Der BGH weist die Nichtzulassungsbeschwerde dennoch zurück, weil der Kläger es versäumt hat, den Gehörsverstoß bereits im Berufungsverfahren geltend zu machen. Er stützt diese Bewertung auf den Subsidiaritätsgrundsatz, demzufolge ein Beteiligter alle nach Lage der Sache zur Verfügung stehenden prozessualen Möglichkeiten ergreifen muss, um die Korrektur einer geltend gemachten Grundrechtsverletzung zu erwirken oder eine solche zu verhindern, und auf den damit in Einklang stehenden Rechtsgedanken des § 295 ZPO. Im Streitfall war für den Kläger aus dem gemäß § 522 Abs. 2 ZPO erteilten Hinweis ersichtlich, dass das OLG seinen Vortrag für unbeachtlich hält. Deshalb hätte der Kläger das OLG innerhalb der ihm eingeräumten Frist zur Stellungnahme auf die höchstrichterliche Rechtsprechung zur Beachtlichkeit eines Beweisangebots in solchen Fällen hinweisen müssen.

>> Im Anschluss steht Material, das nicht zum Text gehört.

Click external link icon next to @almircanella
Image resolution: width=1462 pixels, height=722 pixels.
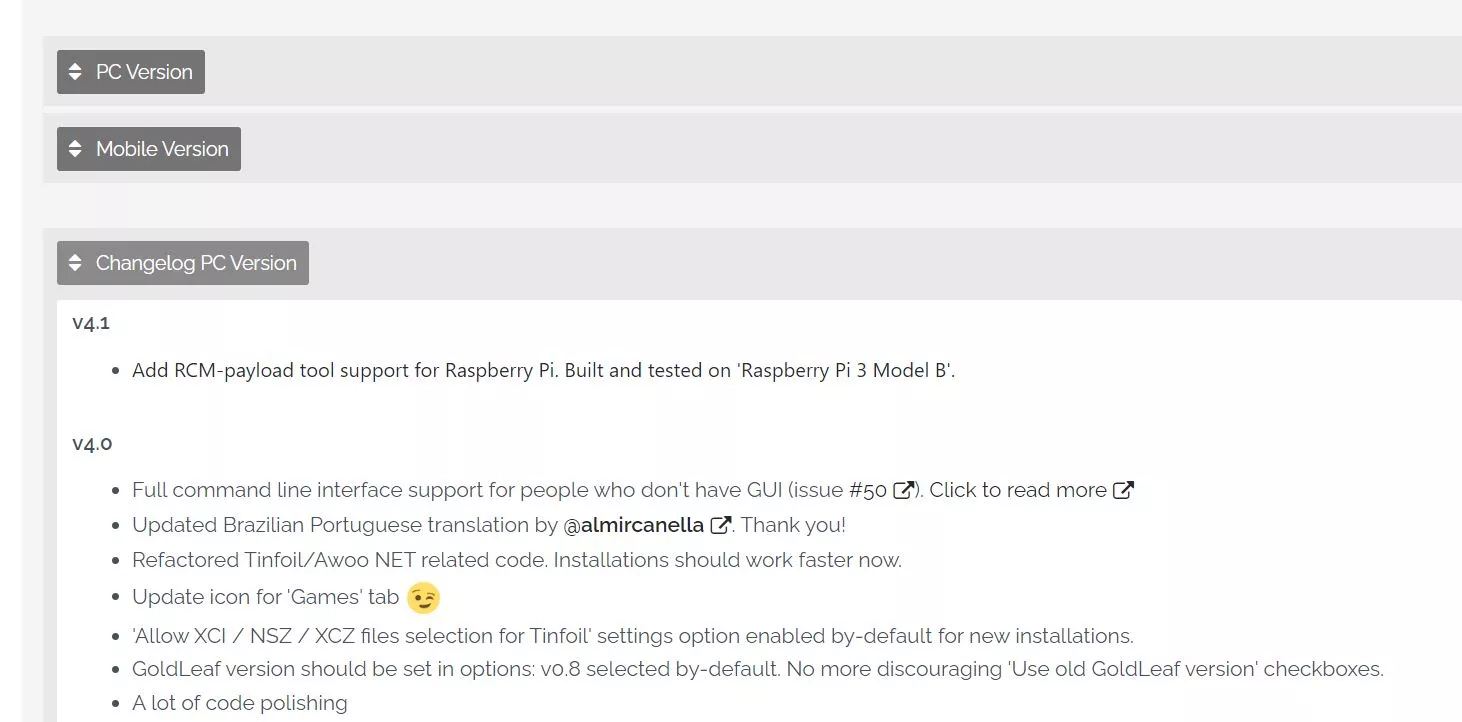click(720, 525)
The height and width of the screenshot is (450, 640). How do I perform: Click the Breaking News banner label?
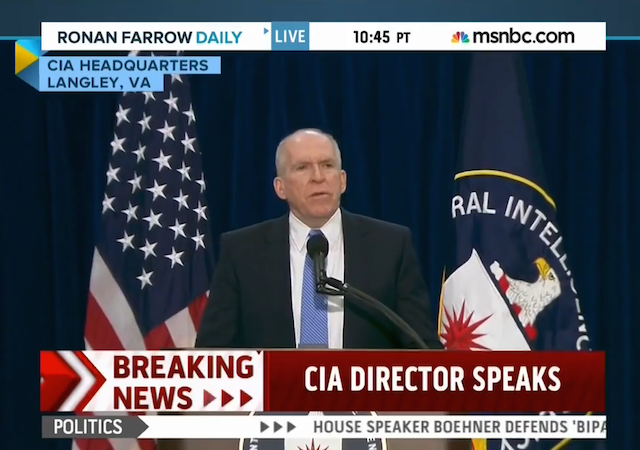[183, 382]
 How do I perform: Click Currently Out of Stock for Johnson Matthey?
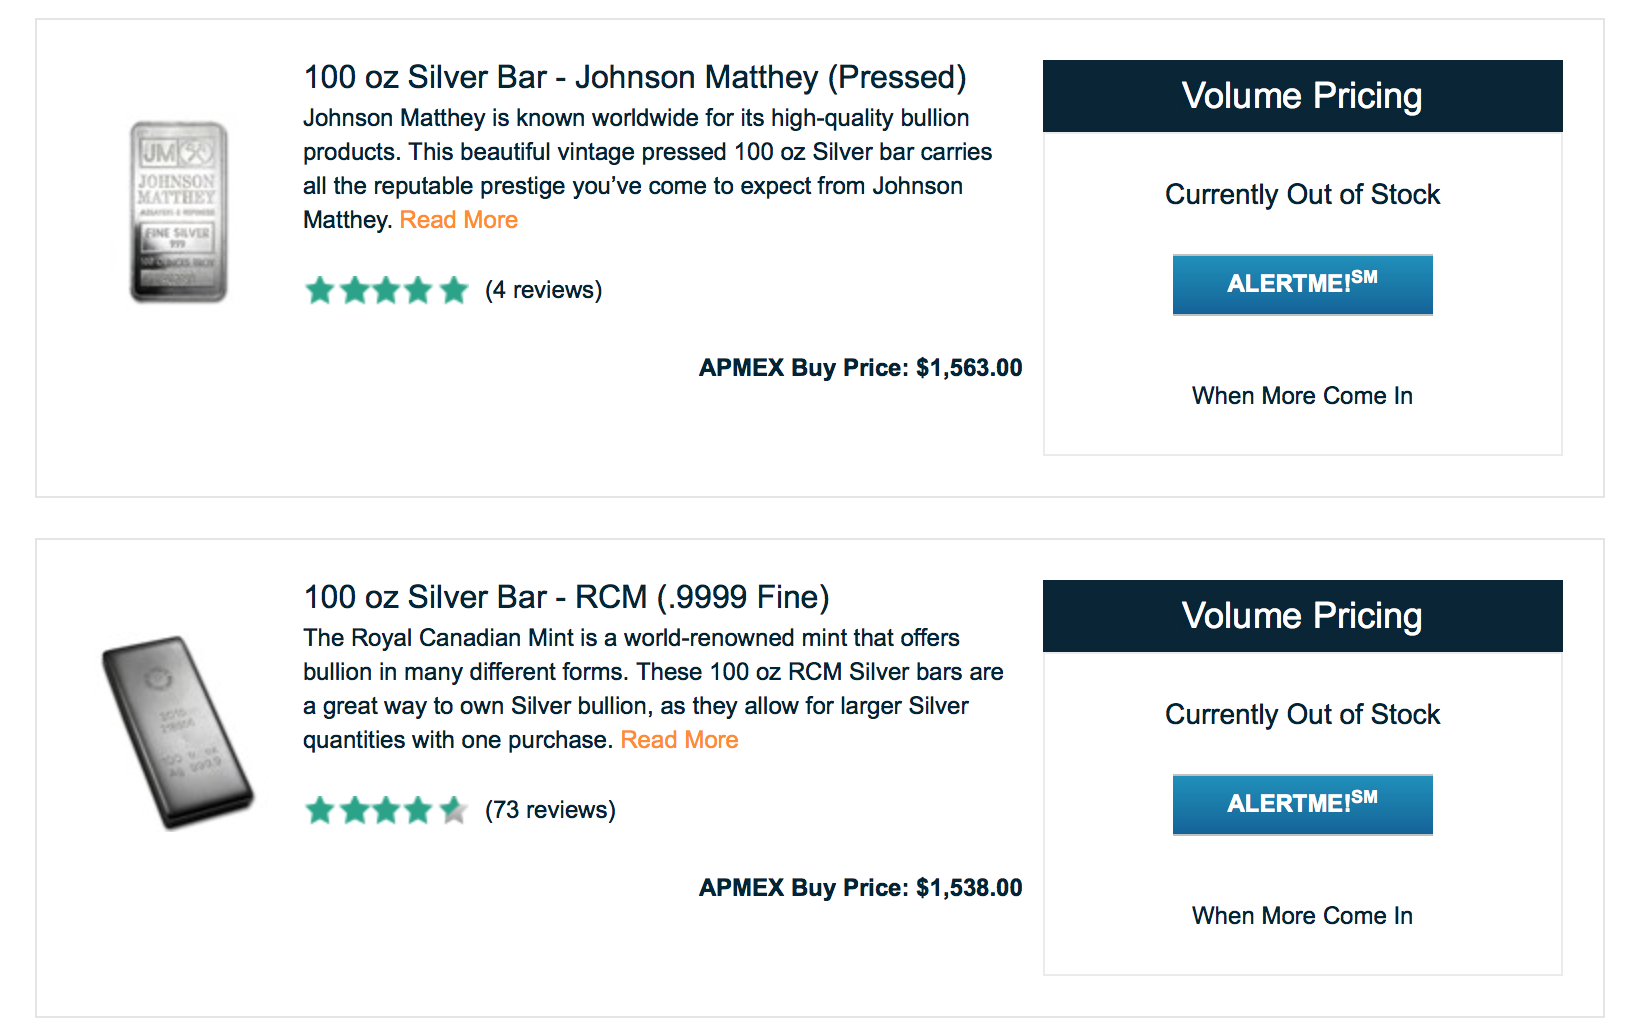[x=1302, y=194]
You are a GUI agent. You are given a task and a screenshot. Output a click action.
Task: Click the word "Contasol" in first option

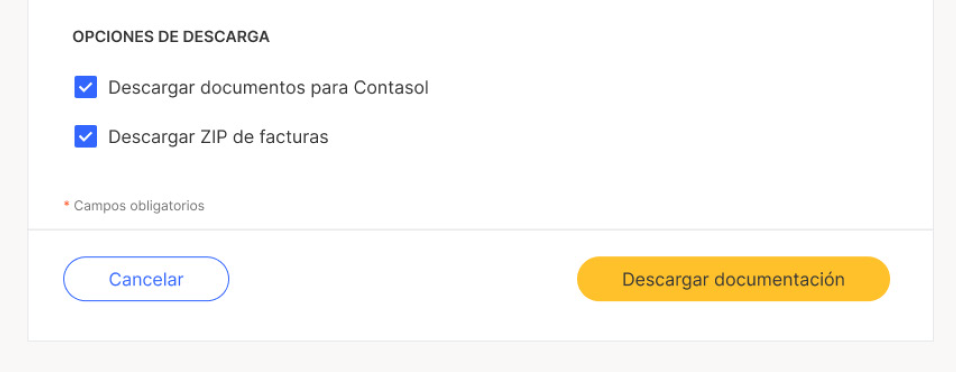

Praxistipp: Eine Partei, die sich nach einem gemäß § 522 Abs. 2 ZPO erteilten Hinweis die Möglichkeit einer Nichtzulassungsbeschwerde offenhalten will, sollte ihre Angriffe gegen die Beurteilung des Berufungsgerichts stets innerhalb der gewährten Frist zur Stellungnahme vorbringen.